## Material provided
════
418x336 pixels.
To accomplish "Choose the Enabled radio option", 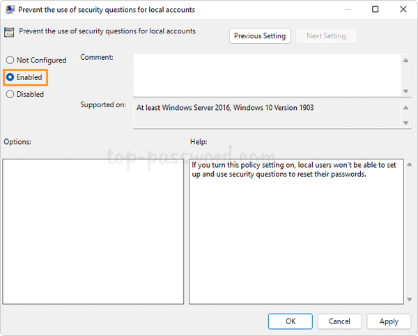I will 10,77.
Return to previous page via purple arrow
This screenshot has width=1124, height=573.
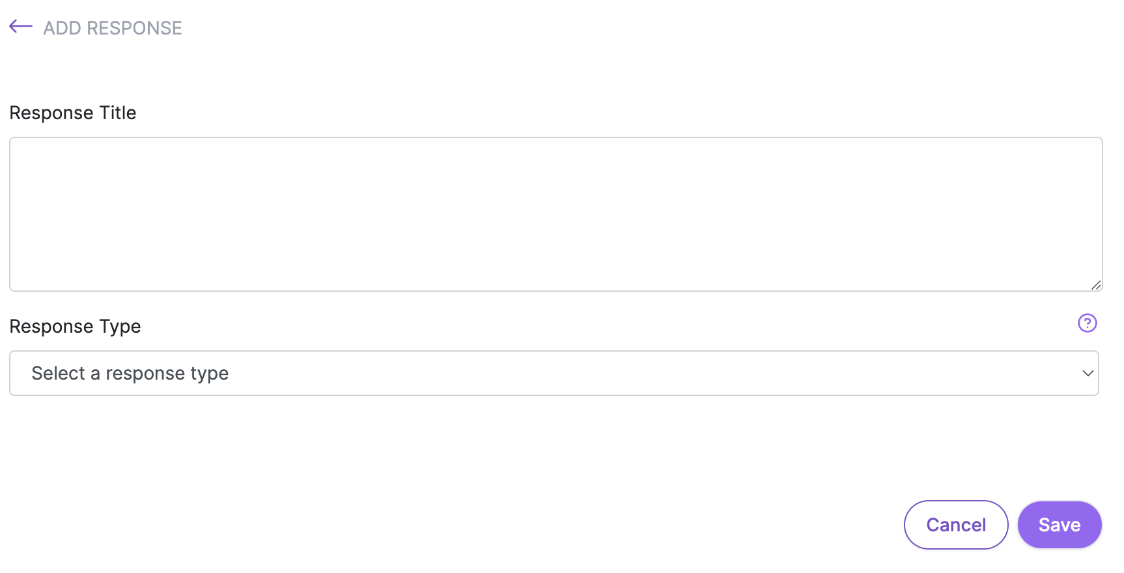pos(21,27)
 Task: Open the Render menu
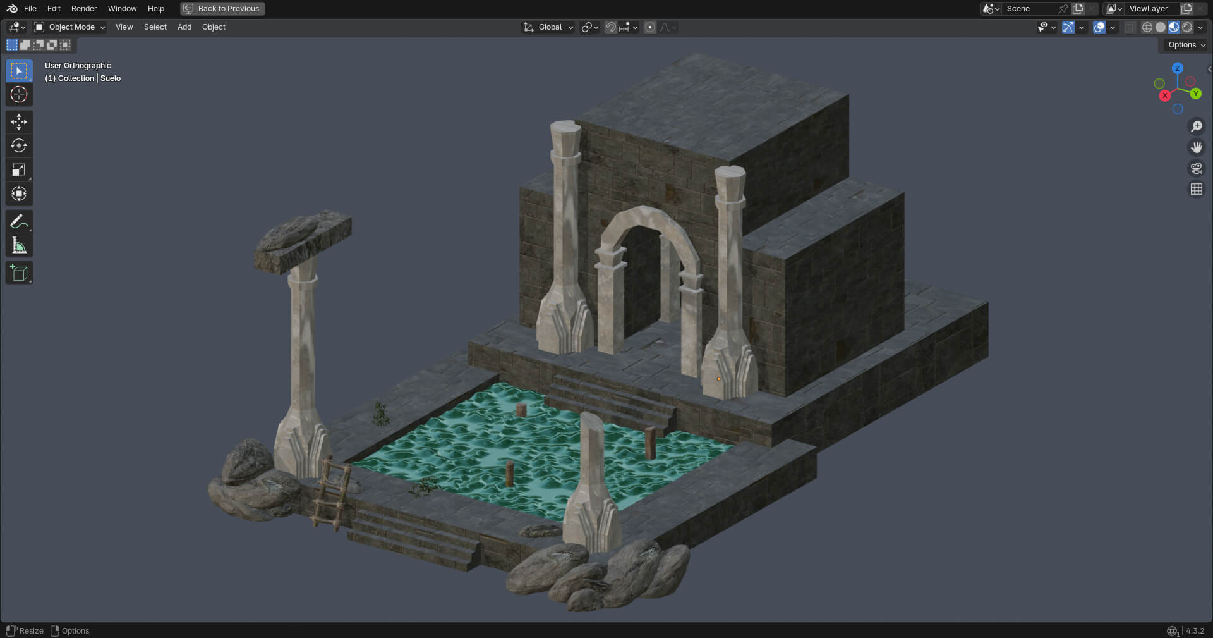point(84,9)
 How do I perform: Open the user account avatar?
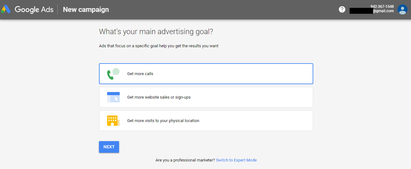402,9
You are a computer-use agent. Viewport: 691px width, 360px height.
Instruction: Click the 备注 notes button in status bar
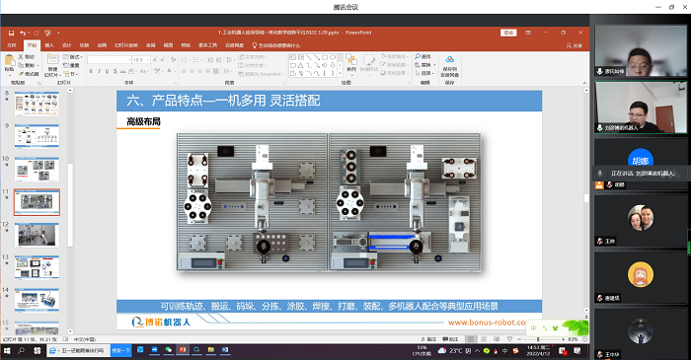[x=428, y=339]
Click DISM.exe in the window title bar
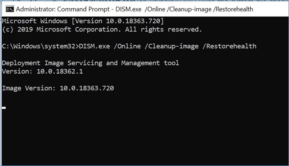Image resolution: width=289 pixels, height=166 pixels. pos(128,9)
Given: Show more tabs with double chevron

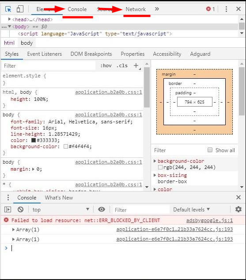Looking at the screenshot, I should tap(157, 9).
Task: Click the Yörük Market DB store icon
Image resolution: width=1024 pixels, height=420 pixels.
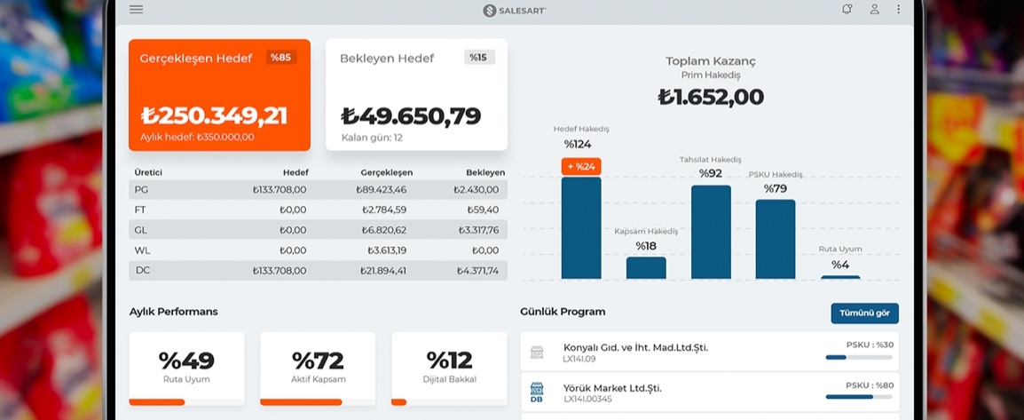Action: [537, 392]
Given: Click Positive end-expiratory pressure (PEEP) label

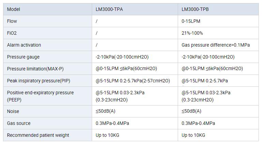Looking at the screenshot, I should (x=40, y=96).
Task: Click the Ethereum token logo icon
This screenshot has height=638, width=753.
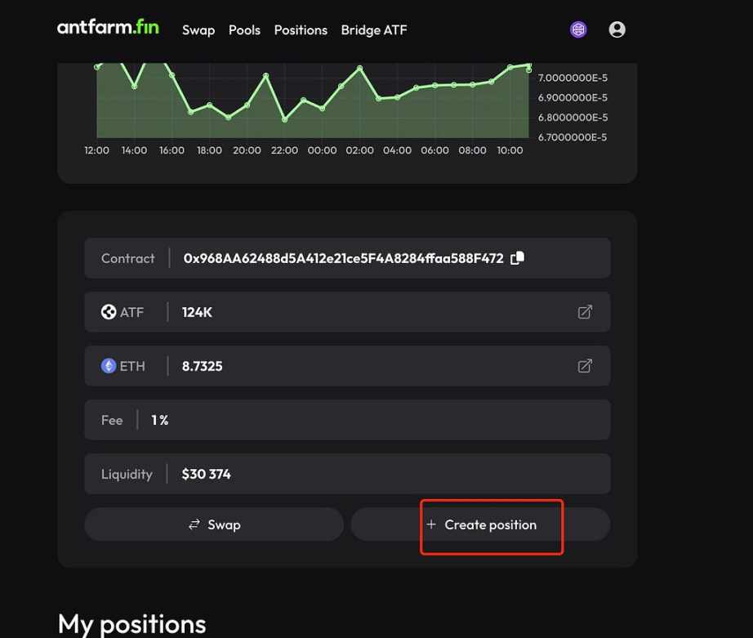Action: 109,366
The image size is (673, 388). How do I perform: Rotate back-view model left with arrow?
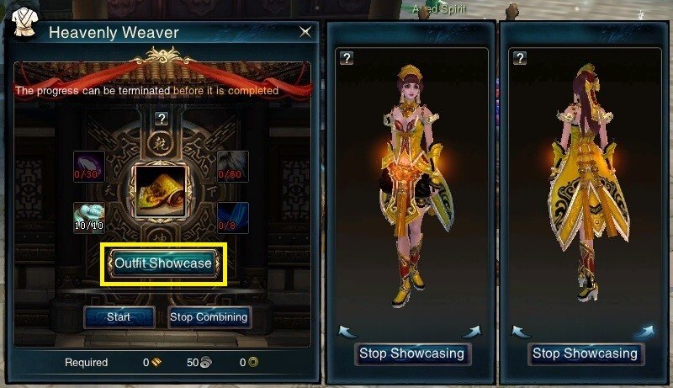521,332
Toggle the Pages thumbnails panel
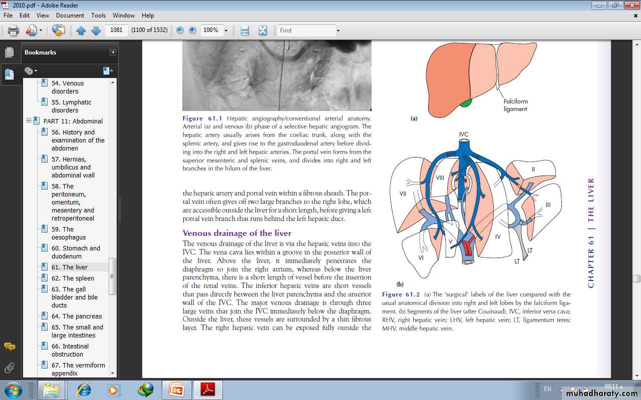The image size is (641, 400). [10, 52]
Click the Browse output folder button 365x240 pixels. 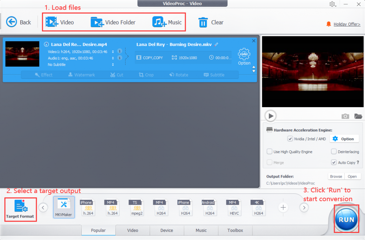click(x=336, y=176)
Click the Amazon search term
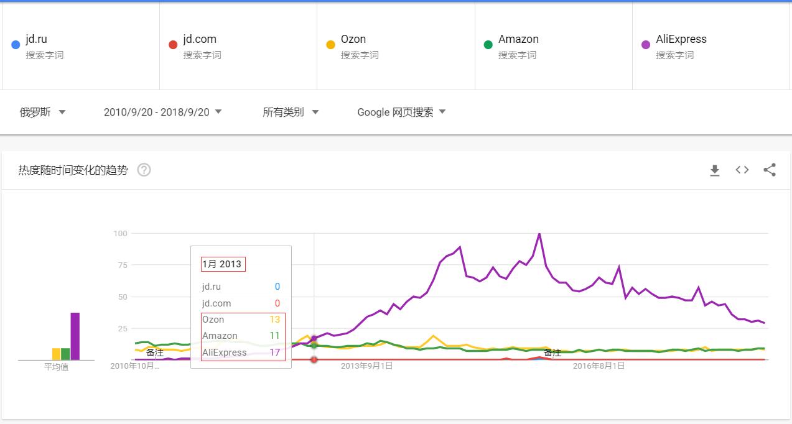792x424 pixels. click(x=518, y=39)
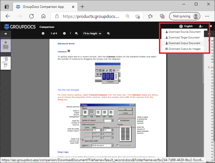Click the Not syncing profile button
This screenshot has height=163, width=215.
coord(185,16)
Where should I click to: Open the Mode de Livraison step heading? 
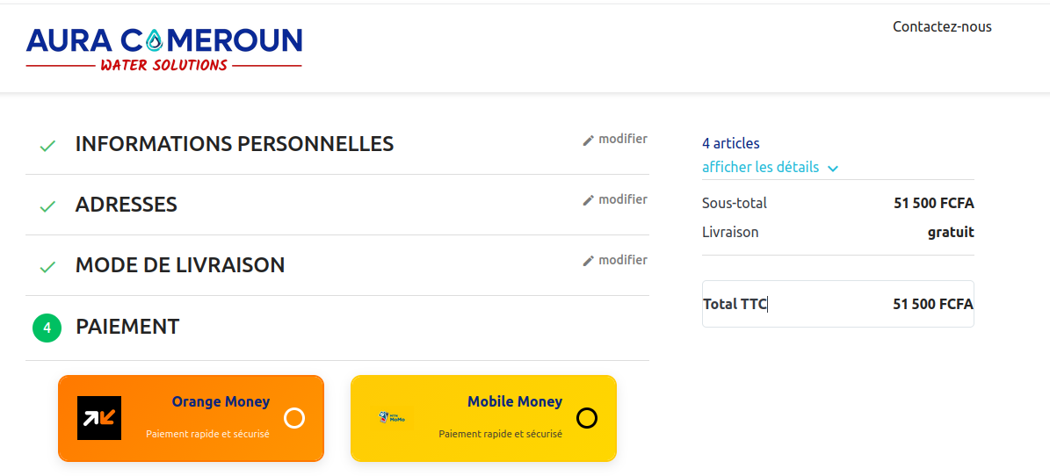click(180, 265)
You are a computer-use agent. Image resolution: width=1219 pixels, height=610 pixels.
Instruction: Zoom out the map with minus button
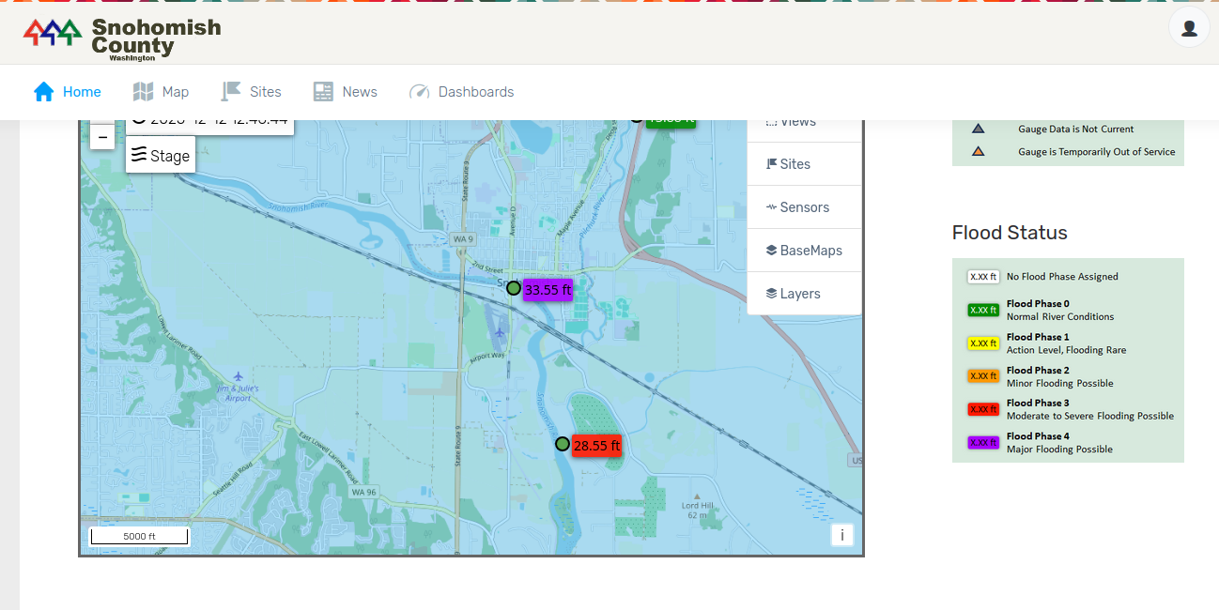pyautogui.click(x=102, y=138)
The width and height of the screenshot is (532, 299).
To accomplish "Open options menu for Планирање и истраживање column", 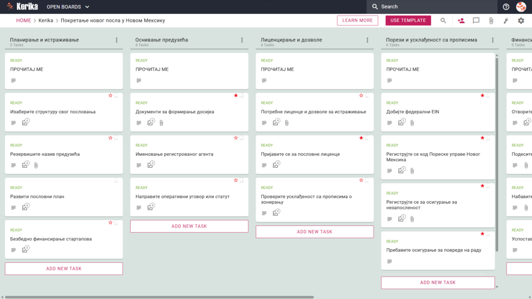I will coord(117,40).
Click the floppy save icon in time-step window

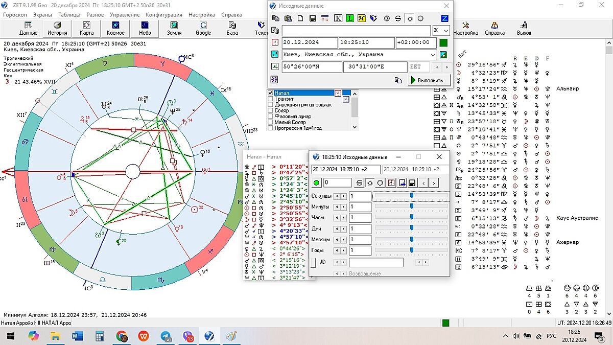[x=412, y=182]
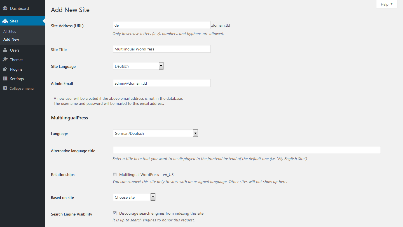Viewport: 403px width, 227px height.
Task: Edit the Site Title field
Action: pyautogui.click(x=161, y=49)
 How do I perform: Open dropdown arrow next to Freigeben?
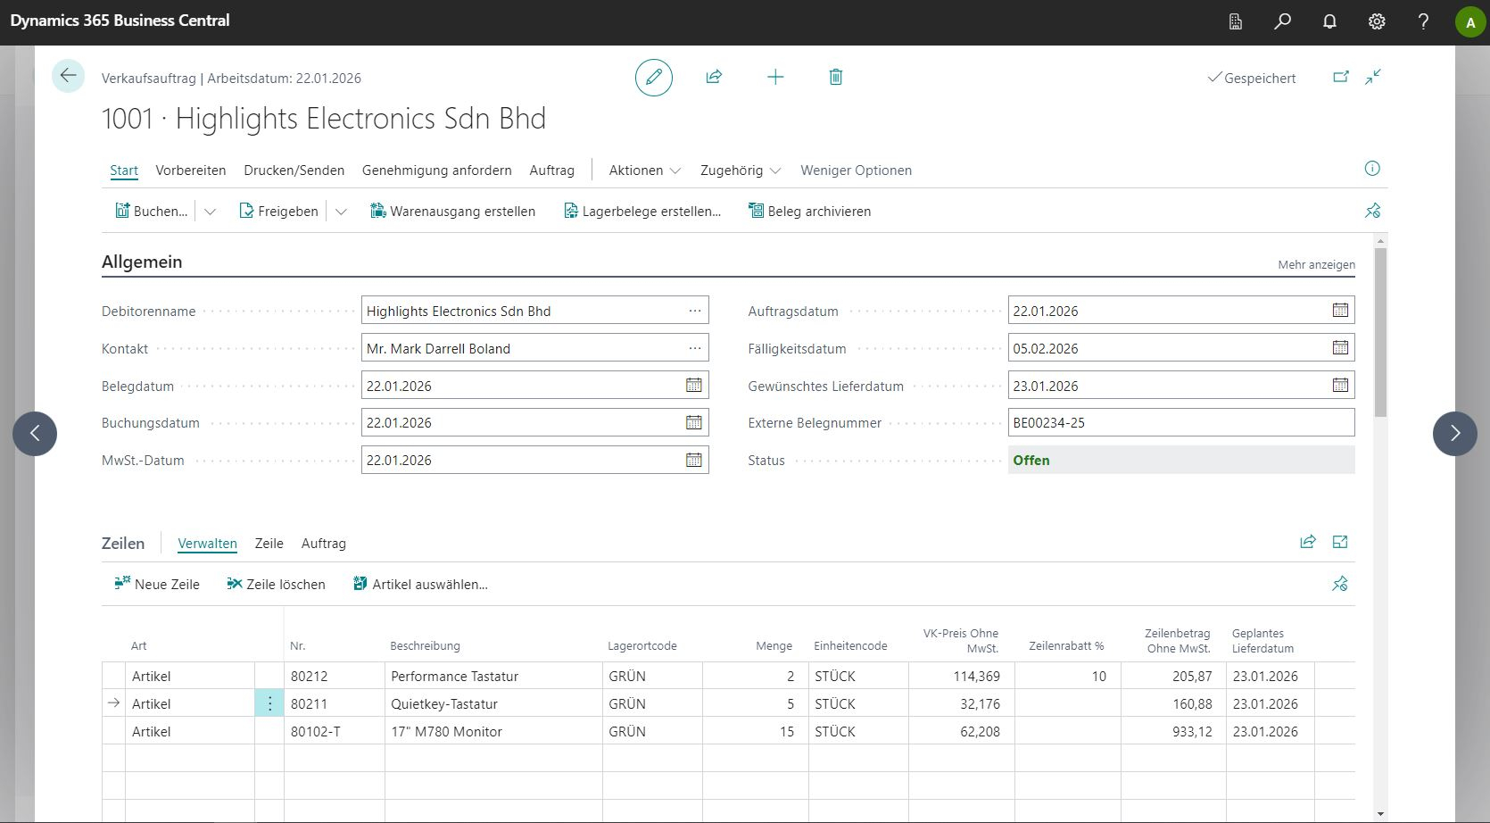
════
## Your instructions
Take each line of the material that contains the word "agent" and list it.

## Worked solution
You are a computer-use agent. Viewport: 691px width, 360px height.
You are a computer-use agent. Image resolution: width=1219 pixels, height=610 pixels.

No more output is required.